> [Records supplied]:
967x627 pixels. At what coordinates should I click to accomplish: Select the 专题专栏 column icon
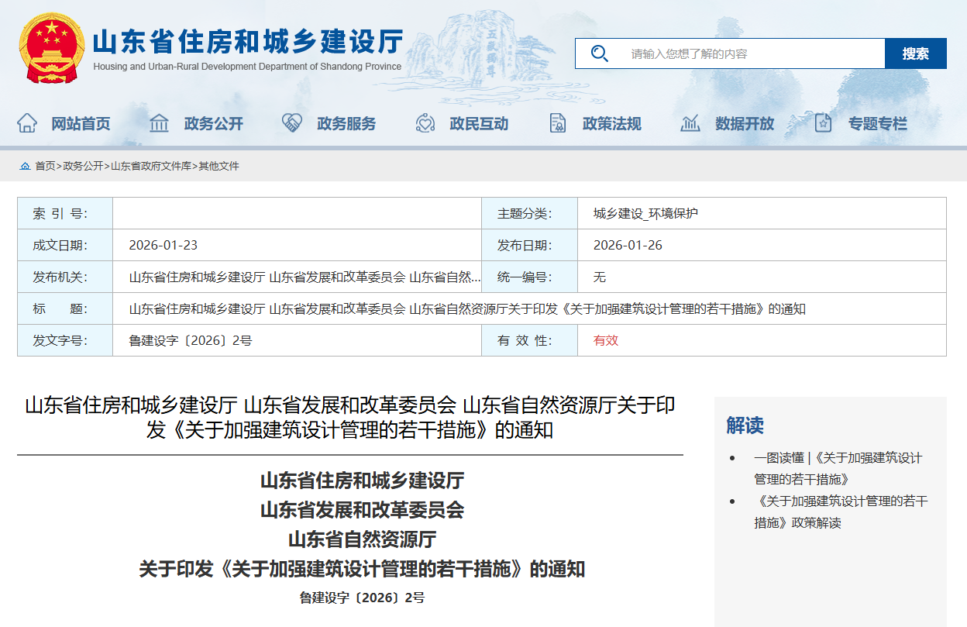823,122
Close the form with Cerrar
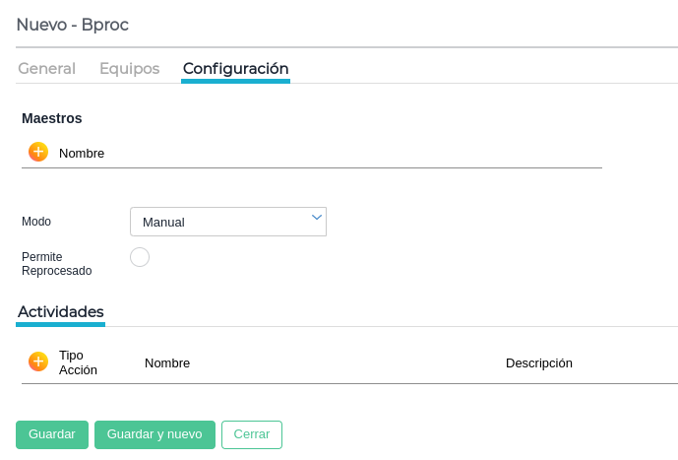The image size is (678, 460). pos(252,434)
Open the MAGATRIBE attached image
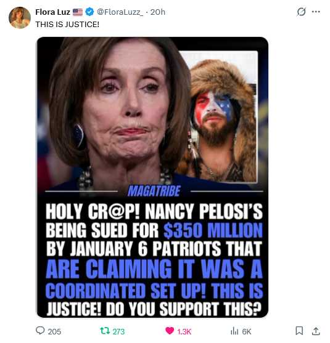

> [Work to complete]: The listing above must be given again exactly, minus its pictures.

> [Your response]:
967x627 pixels. At what coordinates should I click to accomplish: Select the 专题专栏 column icon
823,122
Close the form with Cerrar
The image size is (678, 460). pos(252,434)
Open the MAGATRIBE attached image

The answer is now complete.